Allies and Morrison’s 100 Bishopsgate: ‘The first of its kind… and maybe the last’
'It goes from Medieval to Miesian,' says Allies and Morrison's Graham Morrison, as we contemplate 100 Bishopsgate's faceted glassy form rising above us. The building morphs from a parallelogram-shaped footprint at ground level – generated by the angles of the original Medieval street pattern – rising to glassy four-square office floorplates nearer its top, 40 storeys above. To take a tailoring analogy, these angled facets in its envelope twist its form from spreading skirt to tightly fitted torso. 'The shaping is intended to make it less overbearing,' says Morrison. Certainly, unlike PLP's 22 Bishopsgate behemoth currently completing down the street, it doesn't loom quite so large, for all that it's a 1 million square foot, 181m-high building.

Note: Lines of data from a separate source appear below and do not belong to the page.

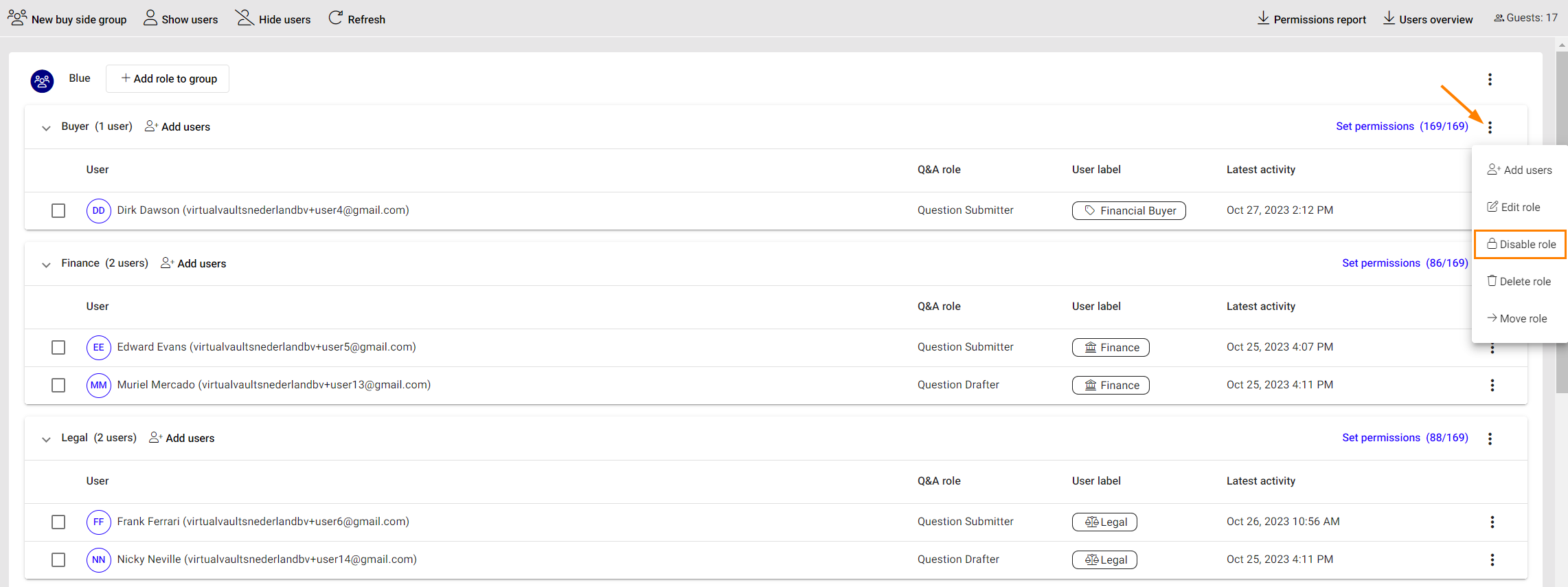Image resolution: width=1568 pixels, height=587 pixels.
Task: Open the Blue group's three-dot menu
Action: coord(1490,80)
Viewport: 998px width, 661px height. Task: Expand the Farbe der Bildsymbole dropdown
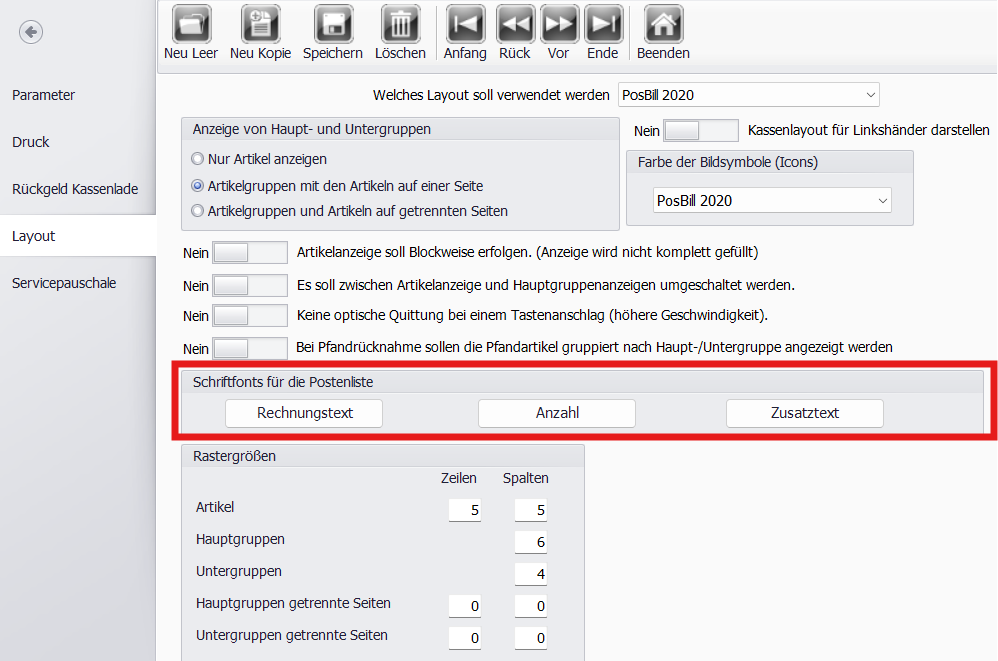[x=771, y=201]
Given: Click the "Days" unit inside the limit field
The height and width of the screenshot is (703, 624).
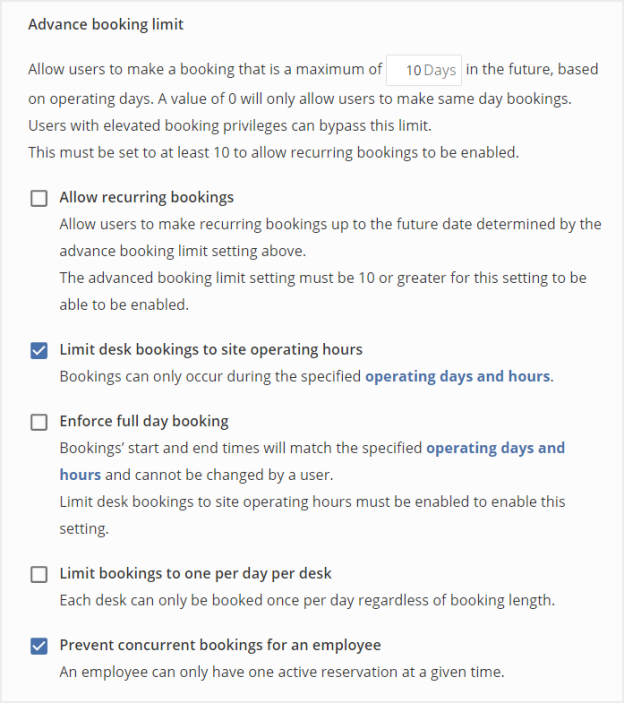Looking at the screenshot, I should click(x=440, y=70).
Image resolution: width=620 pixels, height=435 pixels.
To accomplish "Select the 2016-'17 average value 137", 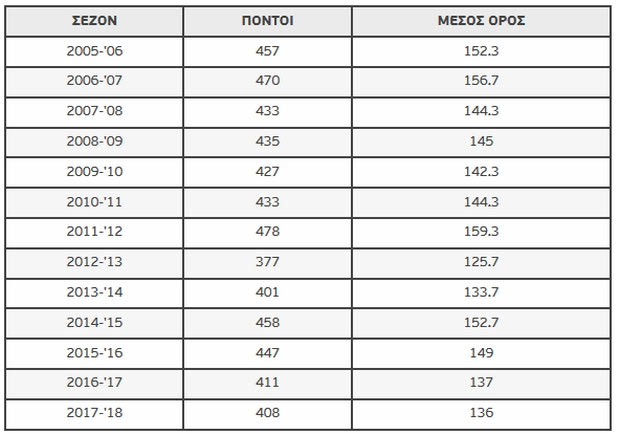I will pyautogui.click(x=481, y=384).
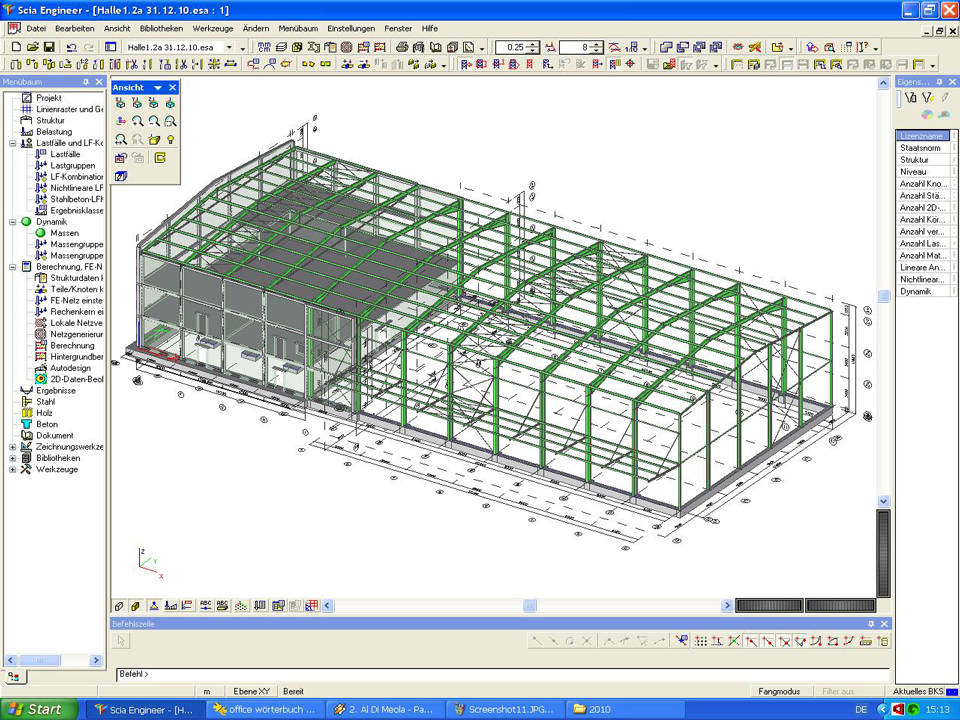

Morrison is keen to dispel any suggestion that the shaping is wilful or expressive. He recalls how Peter Rees, the City of London's former chief planning officer, referred to the cluster of towers that emerged on his watch as a 'toy box' of shapes, more Sherriff Woody and Buzz Lightyear than Gherkin, Walkie Talkie, Cheesegrater, Can of Ham, Scalpel (a litany of nicknames that sounds like some crude survival kit). In fact, with no New York-style calibrated set-backs, the cluster has increasingly solidified into a single formless lump, viewed from afar. 'With all these competing shapes, we resisted doing the extraordinary,' says Morrison. 'You could say ours is a wooden block in the toy box in contrast.' This perhaps doesn't surprise from Allies and Morrison, known for its well-mannered modernism over the past 25 to 30 years, even, whisper it, for buildings that are slightly dull. But, however shy and retiring among the overbearing company, 100 Bishopsgate is still a huge glass-and-steel office tower, a building type in the crosshairs of critical scrutiny these days, with question marks over its continued viability environmentally, functionally and economically in a world beset by the challenges of climate breakdown, Covid-19 and, for the City at least, Brexit fallout.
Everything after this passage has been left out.